§ **Excerpt provided**:
One such prohibition of the Act is a bar to any law, regulation, etc. that "results in a denial or abridgement of the right of members of a protected class to vote" ("Unlawful Abridgment"). NY Election Law 17-206(1)(a). A "protected class" is defined as "members of a race, color or language-minority group". NY Election Law 17-204 (5). The Complaint asserts that Plaintiffs are Black and Hispanic residents who comprise less than a majority of the population of the Town, even when combined, and are therefore a "protected class".
A plaintiff can establish an Unlawful Abridgment by showing that members of a protected class have "less opportunity than the rest of the electorate to elect candidates of their choice or influence the outcome of elections". NY Election Law 17-206(1)(b). Plaintiffs herein allege in the First Cause of Action that Defendants' historic and continuing process for voting constitutes an Unlawful Abridgement.
The Act also makes it unlawful for a town, etc. to "use any method of election, having the effect of impairing the ability of members of a protected class to elect candidates of their choice or influence the outcome of elections, as a result of vote dilution" ("Unlawful Vote Dilution"). NY Election Law 17-206(2)(a). One means to prove Unlawful Vote Dilution is where a town:
(i) used an at-large method of election and either: (A) voting patterns of members of the protected class within the political subdivision are racially polarized; or (B) under the totality of the circumstances, the ability of members of the protected class to elect candidates of their choice or influence the outcome of elections is impaired;....

§ **Given exercise A**:
According to the voting-rights excerpt, how is a "protected class" defined?
§ **Given exercise B**:
Say whether each statement agrees with the voting-rights excerpt, and quote the words that settle each one: (i) The plaintiffs are Black and Hispanic residents who together form a majority of the Town's population. (ii) The First Cause of Action alleges that the defendants' voting process is an Unlawful Abridgement. (iii) One way of proving Unlawful Vote Dilution involves a town using an at-large method of election.
§ **Given exercise C**:
Write the next part of the voting-rights excerpt, picking up after its last sentence.
The material that comes after this text has no connection to it.

§ **Given data**:
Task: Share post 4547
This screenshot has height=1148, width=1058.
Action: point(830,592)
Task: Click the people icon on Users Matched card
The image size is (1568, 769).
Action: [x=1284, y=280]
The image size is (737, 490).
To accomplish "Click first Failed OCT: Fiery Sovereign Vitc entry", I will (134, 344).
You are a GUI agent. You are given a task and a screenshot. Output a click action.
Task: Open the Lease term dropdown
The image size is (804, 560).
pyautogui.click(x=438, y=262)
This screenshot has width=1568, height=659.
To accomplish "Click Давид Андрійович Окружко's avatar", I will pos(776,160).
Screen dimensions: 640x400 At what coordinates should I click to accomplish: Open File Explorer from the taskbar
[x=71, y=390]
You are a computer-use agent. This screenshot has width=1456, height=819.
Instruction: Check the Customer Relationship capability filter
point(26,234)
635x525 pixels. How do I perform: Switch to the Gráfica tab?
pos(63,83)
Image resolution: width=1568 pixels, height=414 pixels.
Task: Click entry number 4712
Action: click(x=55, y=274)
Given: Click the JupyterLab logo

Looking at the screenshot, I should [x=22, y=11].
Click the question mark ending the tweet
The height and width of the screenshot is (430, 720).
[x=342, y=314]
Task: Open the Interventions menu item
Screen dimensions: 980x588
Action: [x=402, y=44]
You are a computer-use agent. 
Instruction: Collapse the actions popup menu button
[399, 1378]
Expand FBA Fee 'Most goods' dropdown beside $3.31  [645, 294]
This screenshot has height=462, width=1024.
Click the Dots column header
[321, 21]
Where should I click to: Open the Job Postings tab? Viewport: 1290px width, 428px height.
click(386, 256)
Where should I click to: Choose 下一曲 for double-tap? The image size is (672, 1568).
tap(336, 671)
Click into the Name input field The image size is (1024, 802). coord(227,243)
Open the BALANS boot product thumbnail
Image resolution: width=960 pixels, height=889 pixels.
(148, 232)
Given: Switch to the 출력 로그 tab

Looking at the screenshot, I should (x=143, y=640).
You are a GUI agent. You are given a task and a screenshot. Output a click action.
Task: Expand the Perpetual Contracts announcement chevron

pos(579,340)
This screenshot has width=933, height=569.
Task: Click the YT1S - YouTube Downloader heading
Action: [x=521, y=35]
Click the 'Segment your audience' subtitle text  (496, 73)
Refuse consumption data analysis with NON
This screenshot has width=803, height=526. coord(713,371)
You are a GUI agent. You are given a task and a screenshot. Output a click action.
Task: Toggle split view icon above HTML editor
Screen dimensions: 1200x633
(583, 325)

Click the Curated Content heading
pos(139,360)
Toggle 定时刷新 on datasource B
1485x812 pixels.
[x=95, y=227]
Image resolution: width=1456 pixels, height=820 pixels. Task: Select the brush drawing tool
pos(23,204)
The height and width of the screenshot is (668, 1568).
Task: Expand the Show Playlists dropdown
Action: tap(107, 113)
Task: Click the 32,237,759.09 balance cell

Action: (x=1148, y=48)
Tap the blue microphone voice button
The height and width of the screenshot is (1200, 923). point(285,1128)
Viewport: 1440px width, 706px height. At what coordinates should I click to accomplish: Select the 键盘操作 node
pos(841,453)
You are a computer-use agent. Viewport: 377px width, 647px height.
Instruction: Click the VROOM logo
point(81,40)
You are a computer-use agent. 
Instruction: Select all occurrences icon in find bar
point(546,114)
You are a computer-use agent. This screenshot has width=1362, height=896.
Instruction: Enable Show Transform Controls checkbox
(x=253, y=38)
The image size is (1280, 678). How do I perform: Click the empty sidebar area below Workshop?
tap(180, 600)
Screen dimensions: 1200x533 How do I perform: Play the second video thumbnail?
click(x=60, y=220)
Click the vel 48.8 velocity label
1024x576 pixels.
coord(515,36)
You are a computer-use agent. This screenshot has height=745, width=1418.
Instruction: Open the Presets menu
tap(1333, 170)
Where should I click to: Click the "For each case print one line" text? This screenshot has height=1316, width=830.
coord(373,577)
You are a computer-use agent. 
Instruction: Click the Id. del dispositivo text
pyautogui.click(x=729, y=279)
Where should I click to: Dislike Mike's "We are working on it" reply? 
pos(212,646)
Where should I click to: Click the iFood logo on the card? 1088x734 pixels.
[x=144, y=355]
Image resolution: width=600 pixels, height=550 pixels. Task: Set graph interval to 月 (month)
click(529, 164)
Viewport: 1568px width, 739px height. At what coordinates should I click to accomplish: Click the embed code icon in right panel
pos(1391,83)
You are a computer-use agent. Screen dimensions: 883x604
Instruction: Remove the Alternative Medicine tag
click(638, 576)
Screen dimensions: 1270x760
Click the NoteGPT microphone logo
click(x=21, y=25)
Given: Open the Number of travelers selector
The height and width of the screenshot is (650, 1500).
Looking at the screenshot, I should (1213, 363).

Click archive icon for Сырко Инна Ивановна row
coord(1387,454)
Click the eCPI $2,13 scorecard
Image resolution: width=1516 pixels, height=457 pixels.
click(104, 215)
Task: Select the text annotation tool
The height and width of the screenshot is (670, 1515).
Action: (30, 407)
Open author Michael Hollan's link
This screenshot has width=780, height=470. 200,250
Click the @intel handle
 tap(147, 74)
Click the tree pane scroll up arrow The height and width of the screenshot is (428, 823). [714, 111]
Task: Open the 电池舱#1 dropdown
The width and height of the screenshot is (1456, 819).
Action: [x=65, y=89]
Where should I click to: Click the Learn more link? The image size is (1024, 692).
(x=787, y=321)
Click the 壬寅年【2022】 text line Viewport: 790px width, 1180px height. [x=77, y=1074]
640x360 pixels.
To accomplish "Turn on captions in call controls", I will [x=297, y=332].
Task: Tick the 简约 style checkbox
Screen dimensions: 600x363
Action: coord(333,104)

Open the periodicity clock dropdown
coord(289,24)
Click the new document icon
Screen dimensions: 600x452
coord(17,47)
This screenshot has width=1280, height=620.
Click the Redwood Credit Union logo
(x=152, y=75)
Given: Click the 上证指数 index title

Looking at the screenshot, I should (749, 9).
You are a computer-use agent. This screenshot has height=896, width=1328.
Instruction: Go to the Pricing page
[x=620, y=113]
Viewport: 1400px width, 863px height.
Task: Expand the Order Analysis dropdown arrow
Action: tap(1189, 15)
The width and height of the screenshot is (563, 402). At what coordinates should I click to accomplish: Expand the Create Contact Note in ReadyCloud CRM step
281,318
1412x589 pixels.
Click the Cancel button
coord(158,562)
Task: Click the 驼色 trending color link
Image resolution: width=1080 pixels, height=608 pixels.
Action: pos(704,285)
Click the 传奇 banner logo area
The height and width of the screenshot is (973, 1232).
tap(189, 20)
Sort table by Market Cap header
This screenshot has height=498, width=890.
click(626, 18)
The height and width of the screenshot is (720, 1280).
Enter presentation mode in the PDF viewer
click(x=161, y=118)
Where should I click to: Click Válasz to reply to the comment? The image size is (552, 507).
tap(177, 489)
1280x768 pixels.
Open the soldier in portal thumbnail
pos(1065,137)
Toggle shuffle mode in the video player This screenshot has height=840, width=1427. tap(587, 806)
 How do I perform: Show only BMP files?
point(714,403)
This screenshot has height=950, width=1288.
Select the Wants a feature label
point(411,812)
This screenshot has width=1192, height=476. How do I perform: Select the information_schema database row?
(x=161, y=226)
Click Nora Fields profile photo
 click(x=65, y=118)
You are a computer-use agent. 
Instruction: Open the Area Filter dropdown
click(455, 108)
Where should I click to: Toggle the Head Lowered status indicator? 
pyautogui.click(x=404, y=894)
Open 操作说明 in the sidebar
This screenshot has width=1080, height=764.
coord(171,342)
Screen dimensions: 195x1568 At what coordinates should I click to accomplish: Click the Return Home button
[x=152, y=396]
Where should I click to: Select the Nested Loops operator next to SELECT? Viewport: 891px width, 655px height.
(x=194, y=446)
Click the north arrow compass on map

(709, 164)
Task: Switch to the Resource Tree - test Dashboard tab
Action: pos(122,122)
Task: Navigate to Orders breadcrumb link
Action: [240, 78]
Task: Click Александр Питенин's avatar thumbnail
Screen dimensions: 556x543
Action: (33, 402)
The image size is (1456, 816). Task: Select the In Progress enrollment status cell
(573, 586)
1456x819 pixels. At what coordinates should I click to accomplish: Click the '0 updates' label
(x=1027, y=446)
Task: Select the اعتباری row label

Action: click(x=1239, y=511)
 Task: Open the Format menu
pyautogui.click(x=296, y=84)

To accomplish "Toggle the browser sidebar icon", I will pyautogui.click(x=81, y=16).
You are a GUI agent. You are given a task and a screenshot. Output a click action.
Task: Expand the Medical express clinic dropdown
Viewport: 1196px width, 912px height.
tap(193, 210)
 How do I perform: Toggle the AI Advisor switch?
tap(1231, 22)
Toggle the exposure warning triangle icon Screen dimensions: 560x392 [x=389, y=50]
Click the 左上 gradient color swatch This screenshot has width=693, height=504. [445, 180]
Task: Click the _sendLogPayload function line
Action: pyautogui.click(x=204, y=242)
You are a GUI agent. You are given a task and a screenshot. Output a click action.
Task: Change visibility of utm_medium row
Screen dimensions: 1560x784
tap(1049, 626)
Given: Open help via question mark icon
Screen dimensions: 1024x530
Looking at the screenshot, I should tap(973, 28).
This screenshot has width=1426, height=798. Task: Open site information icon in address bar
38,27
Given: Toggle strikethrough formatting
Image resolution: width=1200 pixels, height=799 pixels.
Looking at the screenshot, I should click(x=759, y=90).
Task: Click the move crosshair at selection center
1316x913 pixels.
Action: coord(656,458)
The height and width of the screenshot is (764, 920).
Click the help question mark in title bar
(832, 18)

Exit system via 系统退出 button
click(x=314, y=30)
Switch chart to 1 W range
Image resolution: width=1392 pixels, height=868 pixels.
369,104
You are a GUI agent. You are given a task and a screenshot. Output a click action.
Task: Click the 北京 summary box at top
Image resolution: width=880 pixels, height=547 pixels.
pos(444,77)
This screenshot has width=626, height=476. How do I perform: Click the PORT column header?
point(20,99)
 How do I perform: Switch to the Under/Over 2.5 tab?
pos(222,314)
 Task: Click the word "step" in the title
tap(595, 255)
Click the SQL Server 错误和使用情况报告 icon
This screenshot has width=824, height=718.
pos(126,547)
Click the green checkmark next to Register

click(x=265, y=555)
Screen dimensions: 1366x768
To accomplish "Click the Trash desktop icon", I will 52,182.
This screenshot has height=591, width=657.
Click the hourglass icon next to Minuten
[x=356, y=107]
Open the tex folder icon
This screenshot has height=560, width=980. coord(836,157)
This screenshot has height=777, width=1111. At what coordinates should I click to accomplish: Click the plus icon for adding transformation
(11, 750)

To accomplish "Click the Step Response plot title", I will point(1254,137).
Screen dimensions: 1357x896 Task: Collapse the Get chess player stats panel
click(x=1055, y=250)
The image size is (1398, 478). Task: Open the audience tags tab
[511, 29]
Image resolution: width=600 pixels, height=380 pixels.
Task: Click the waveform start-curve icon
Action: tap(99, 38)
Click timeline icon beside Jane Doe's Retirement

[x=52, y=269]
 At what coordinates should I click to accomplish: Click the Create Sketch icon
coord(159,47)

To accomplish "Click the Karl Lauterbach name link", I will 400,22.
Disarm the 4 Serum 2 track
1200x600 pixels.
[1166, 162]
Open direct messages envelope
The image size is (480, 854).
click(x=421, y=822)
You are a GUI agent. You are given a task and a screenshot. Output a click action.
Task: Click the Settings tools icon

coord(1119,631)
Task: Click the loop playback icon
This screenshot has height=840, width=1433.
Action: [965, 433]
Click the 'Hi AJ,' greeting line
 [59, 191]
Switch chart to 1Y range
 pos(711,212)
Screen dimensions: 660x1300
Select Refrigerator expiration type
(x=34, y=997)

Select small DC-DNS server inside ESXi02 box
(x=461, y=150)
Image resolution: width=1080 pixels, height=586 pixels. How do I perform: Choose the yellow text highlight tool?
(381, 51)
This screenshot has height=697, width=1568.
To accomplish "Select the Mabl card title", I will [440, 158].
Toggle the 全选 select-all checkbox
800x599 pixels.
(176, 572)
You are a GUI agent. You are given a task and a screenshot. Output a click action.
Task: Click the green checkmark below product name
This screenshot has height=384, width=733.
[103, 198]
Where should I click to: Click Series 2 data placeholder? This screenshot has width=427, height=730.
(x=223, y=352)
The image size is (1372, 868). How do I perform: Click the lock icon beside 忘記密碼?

§ **Written response A**:
Members of a race, color or language-minority group.

§ **Written response B**:
(i) No: "comprise less than a majority of the population of the Town, even when combined"
(ii) Yes: "Plaintiffs herein allege in the First Cause of Action that Defendants' historic and continuing process for voting constitutes an Unlawful Abridgement"
(iii) Yes: "used an at-large method of election"

§ **Written response C**:
NY Election Law 17-206(2)(b). "At-large" method of election includes "a method of electing members to the governing body of a political subdivision: (a) in which all of the voters of the entire political subdivision elect each of the members to the governing body;...." NY Election Law 17-204(1). Plaintiffs assert, and the Town admits in its motion, that the Town employs "at-large" voting.
"Racially polarized voting" means voting in which "there is a divergence in the candidate, political preferences, or electoral choice of members in a protected class from the candidates, or electoral choice of the rest of the electorate." NY Election Law 17-204(6). The Act specifies nine ways in which a reviewing court must weigh and consider evidence of Unlawful Vote Dilution. NY Election Law 17-206(2)(c)(i)-(ix). Plaintiffs assert in their Complaint that racially polarized voting has occurred in the Town elections.
Regarding an allegation of either Unlawful Abridgment or Unlawful Vote Dilution, the Act lists 11 factors that a court may consider when deciding whether a violation of the Act has occurred. NY Election La w 17-206(3)(a)-(k). This list is not exclusive. Id. Plaintiffs allege in their Complaint that some of the circumstances described in these factors have occurred in the Town.
Timing of a Lawsuit for Violation of the NYVRA
The Act requires that a person or group claiming a violation of the Act must, before filing a lawsuit, satisfy certain requirements. First, the prospective plaintiff(s) must "send by certified mail a written notice to the clerk of the political subdivision, or, if the political subdivision does not have a clerk, the governing body of the political subdivision, against which the action would be brought, asserting that the political subdivision may be in violation of [the Act]". NY Election Law 17-206(7). That written notice is referred to as a "NYVRA notification letter". Id. Plaintiffs herein completed this requirement by sending the certified mail letter to the Town and the Board on January 26, 2024.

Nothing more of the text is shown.